A insistência de sua família de que ela não morreu nas torres pode estar certa. A inferência do tribunal de que ela morreu pode também estar certa. As imagens do Lord & Taylor — uma mulher de camisa branca caminhando por uma loja de departamentos depois da meia-noite em uma das piores noites da história americana — simplesmente não são suficientes para saber de qualquer forma.
O memorial do 11/9 foi construído para honrar os mortos e dar a suas famílias um lugar para se despedir. No caso de Sneha Philip, ele pode também ter encerrado uma investigação que nunca foi devidamente aberta.
Para outros desaparecimentos onde a verdade permanece fora do alcance, veja nossos casos sobre o desaparecimento de Amelia Earhart e Connie Converse.
Respostas Rápidas
Perguntas frequentes sobre este tema
Quem era Sneha Anne Philip?
Sneha Anne Philip era uma médica de 31 anos de Nova York, originária de Kerala, na Índia. Ela havia estudado medicina e trabalhava como doutora em Manhattan quando desapareceu. Morava com seu marido, Ron Charatan, no número 2 da Gold Street, no centro de Manhattan.

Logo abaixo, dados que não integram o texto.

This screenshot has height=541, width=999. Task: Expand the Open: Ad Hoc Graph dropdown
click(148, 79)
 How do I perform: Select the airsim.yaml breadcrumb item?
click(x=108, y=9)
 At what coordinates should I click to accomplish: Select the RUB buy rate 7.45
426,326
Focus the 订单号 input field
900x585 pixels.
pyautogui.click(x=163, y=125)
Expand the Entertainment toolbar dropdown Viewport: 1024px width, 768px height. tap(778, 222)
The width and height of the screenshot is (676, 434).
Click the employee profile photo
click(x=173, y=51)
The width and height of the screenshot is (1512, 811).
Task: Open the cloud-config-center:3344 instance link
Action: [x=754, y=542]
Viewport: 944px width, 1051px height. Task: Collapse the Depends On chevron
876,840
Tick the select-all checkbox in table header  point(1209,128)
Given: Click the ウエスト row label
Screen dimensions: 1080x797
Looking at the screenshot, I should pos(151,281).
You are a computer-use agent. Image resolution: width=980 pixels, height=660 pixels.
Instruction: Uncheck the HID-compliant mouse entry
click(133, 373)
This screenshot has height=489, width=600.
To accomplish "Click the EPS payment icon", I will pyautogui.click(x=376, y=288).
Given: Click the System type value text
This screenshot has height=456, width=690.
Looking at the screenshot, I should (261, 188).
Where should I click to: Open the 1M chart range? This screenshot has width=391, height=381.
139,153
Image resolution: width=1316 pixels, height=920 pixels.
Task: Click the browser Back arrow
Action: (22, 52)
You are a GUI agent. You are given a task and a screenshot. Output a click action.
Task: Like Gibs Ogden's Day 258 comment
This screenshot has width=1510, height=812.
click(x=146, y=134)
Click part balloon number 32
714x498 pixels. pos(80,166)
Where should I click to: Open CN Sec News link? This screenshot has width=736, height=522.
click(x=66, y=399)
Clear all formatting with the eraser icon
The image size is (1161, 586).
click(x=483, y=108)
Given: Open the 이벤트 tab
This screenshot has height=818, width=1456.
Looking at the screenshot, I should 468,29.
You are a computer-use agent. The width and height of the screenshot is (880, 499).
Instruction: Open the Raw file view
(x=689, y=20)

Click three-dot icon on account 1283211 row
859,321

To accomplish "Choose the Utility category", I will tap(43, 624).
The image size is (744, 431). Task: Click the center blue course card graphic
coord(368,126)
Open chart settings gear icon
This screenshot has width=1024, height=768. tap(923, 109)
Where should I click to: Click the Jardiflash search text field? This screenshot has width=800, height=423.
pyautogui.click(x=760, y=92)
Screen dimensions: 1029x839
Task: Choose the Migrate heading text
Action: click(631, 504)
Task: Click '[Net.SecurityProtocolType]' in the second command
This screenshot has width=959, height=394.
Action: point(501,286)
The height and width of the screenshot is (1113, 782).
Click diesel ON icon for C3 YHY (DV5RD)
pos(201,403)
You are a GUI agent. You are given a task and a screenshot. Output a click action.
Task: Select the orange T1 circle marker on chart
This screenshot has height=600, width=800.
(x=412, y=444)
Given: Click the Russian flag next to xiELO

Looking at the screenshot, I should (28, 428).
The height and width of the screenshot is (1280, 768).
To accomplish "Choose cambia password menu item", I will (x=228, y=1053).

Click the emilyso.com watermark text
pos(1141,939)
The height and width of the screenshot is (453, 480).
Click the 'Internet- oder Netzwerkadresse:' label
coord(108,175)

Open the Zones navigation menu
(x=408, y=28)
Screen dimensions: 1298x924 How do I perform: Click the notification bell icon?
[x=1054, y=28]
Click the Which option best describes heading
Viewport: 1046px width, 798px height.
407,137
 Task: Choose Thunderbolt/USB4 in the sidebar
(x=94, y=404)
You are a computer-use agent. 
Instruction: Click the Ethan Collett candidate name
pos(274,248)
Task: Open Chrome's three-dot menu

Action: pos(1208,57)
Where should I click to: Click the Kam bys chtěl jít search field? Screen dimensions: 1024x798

Quando Sneha Anne Philip desapareceu?
Sneha Anne Philip foi vista pela última vez em imagens de câmeras de segurança numa loja de departamentos na 59th Street na noite de 10 de setembro de 2001 — menos de 12 horas antes dos ataques do dia 11 de setembro. Ron Charatan registrou seu desaparecimento no dia 12, o dia seguinte aos ataques.
Sneha Anne Philip foi vítima do 11 de Setembro?
Oficialmente, sim. Em 2011, um tribunal de apelações de Nova York decidiu que ela morreu nos ataques de 11 de setembro como uma cidadã que correu em direção ao World Trade Center para ajudar. Seu nome aparece no memorial do 11/9. No entanto, sua família contestou consistentemente essa conclusão e acreditava que ela havia desaparecido voluntariamente.
A conexão com o 11 de Setembro foi alguma vez comprovada?
Não. Nenhuma evidência física jamais conectou Sneha Anne Philip ao World Trade Center. Nenhuma testemunha a viu lá, nenhuma correspondência de DNA foi encontrada no esforço de recuperação, e as roupas que ela usava nas imagens das câmeras nunca foram recuperadas. A designação como vítima do 11/9 veio por meio de uma inferência legal, não por evidências confirmadas.